The Luminous Dead
Page 7
It was the dossier of a young man, complete with the same records she’d just been viewing of herself: biometrics, cache levels, location in the cave system. It was dated two years ago, and, while the narrative was terse, it described his first week and a half in the cave in exacting detail.
He’d made it as far as the sump, full by that point in the season, but something had gone wrong. His suit had malfunctioned, according to the notes. Its filter canisters had failed less than fifteen minutes into the dive, and he’d drowned, panicking and opening his helmet when he realized he wasn’t getting any more air.
According to the notes, his body had been retrieved on a cache resupply at the start of the next season.
This was it. The list of Em’s failures. Gyre’s throat closed up as she stared at the thirty-five files.
How many? How many cavers had died before her? How many of the thirty-five had made it out?
Had any?
She skimmed through the other dossiers and found the one for the man at Camp Two. Adrian Purcell. He’d likely be retrieved at the start of next season, she thought. And the caver here? Had they been from the start of this season too, or was retrieving them too difficult, too dangerous? Obviously something or somebody restocked the caches, but was it equipped to pull bodies through numerous sumps, and up and down the ascents and drops she’d found?
If I die down here, will she even try to get me out?
“Em?” she asked.
No response. She was still away from her console.
Gyre kept one eye on the rest of the cavern as she read through the dossiers. There were still at least two sumps ahead of her, depending on the path Em wanted her to take, and nobody had made it past the last. Two more caches were supposed to be between her and that last camp. Five to six cavers made an attempt every year, and only eight had survived in seven years. It was a horrific number. Twenty-seven dead, in total.

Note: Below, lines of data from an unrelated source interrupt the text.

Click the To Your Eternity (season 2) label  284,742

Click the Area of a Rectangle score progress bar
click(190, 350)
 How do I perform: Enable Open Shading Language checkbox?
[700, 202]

Twenty-seven dead out of thirty-five.
She was going to be sick.
Gyre staggered to her feet, leaning on the nearby wall and taking deep breaths. She closed her eyes against the files still open on her screen. Twenty-seven out of thirty-five. Fuck, she was going to die, just like the rest of them. And Em hadn’t seen fit to tell her any of this, not after Gyre had found Adrian’s corpse in Camp Two, not after she’d told Gyre about her own team.
Because she’d known she would turn back. Known she would panic. Panicked cavers made mistakes, rushed their tie-ins, died. It would have been dangerous to tell me, she thought, then slammed her hand against the stone hard enough to jar her arm, because why was she making excuses for the woman?

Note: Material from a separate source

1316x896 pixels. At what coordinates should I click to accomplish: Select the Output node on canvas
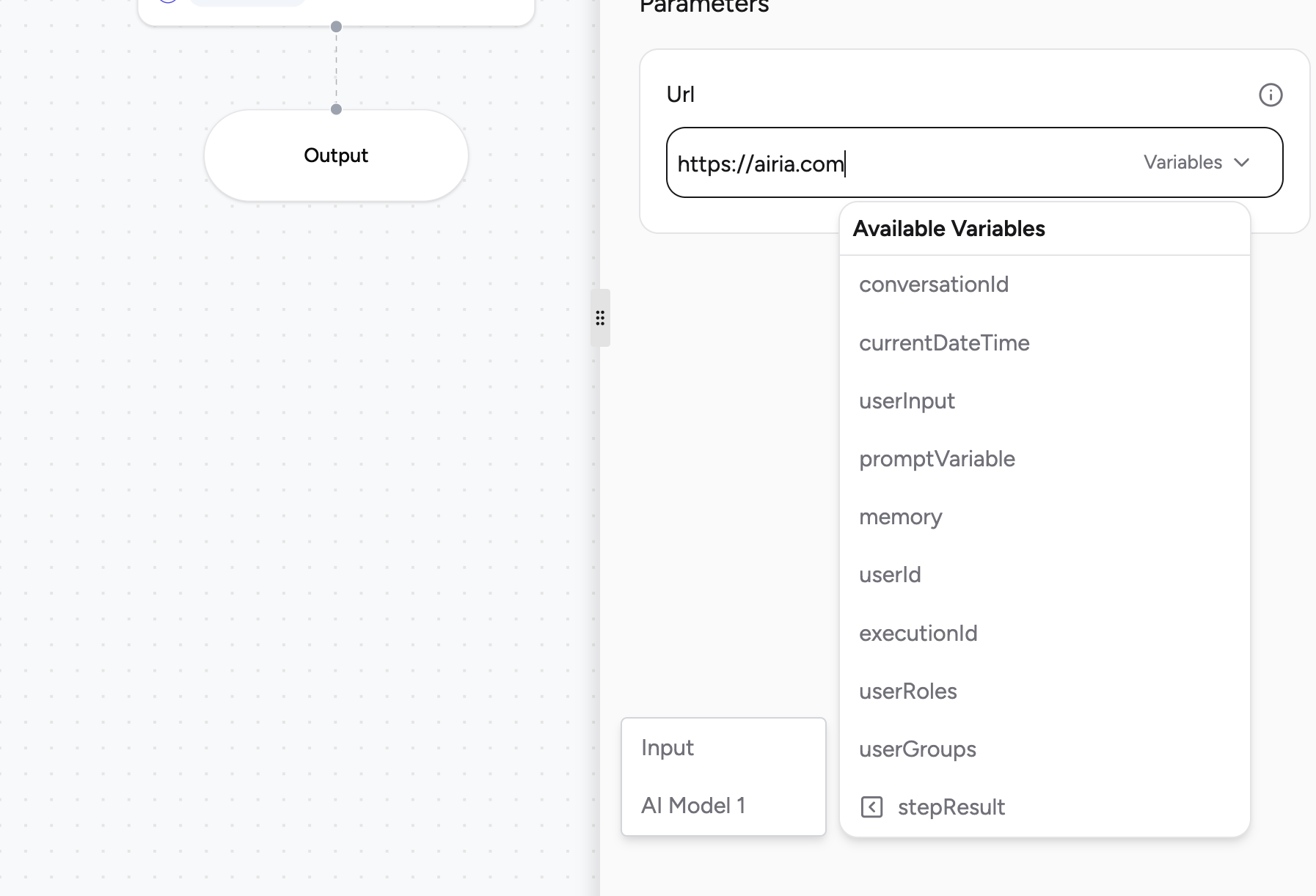336,155
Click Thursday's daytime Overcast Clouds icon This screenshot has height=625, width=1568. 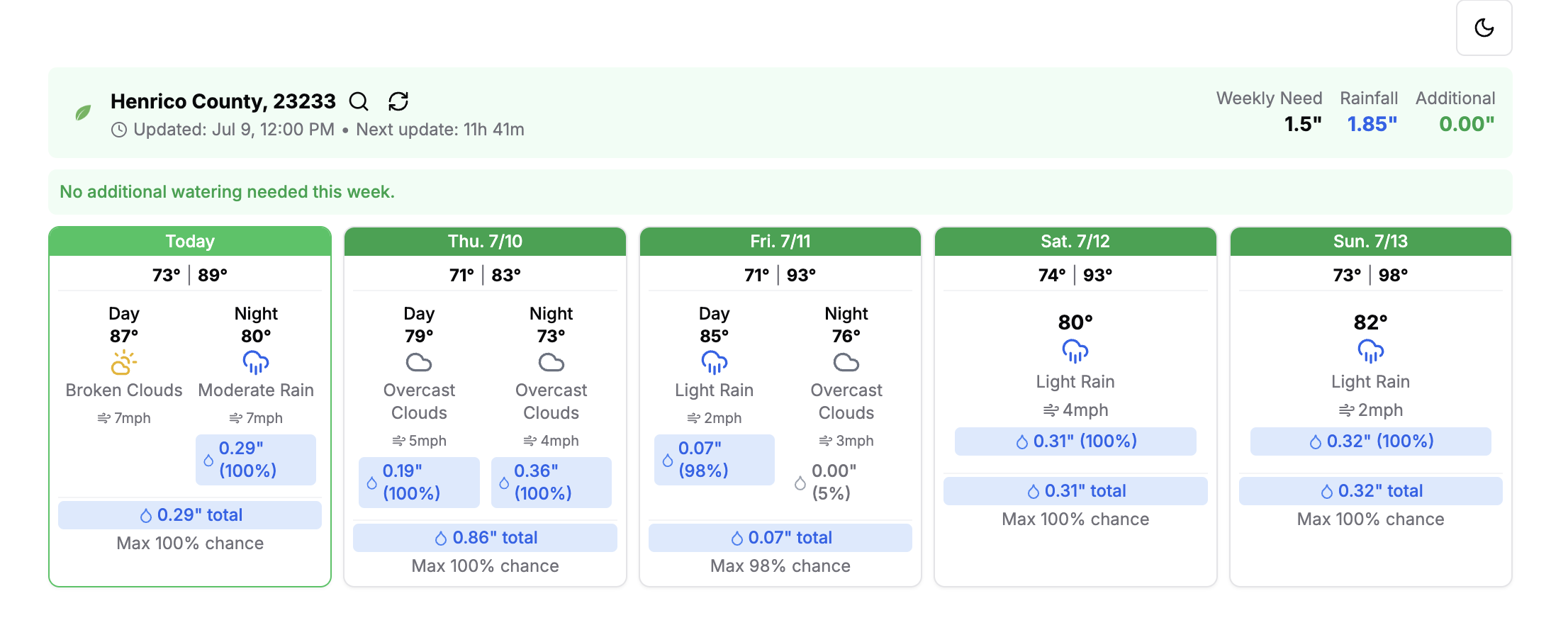[419, 362]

The nausea faded, replaced with anger, with fear.
Slowly, she opened her eyes again and then sat back down, staring at the file. Em had left this for her as a stopgap against the paranoia she’d felt during her dive, a peace offering, but it could be more than that. If she was going to survive this, if she had any hope at all, she needed every scrap of information she could glean.
She’d need it as a defense against Em.
As Gyre read through the files again, she learned the name of each caver before her—and forgot half of them again just as quickly as she moved between each record. Some had died from equipment malfunction, some from human error, some from horrible luck. Some had turned and run—the smarter, smaller portion. Only five had made it down to what was marked as the final camp. Two had survived that, turned and fled.
The other three had died, two with their spines broken, one simply losing contact with Em’s computer as he was swept away.
The climber under the ledge was named Jennie Mercer. She’d been the second to try the shaft entrance. The first attempt had gone well enough, though there had been a close call on the way in with what Em suspected was the nearby passing of a Tunneler. That caver had turned back of their own accord.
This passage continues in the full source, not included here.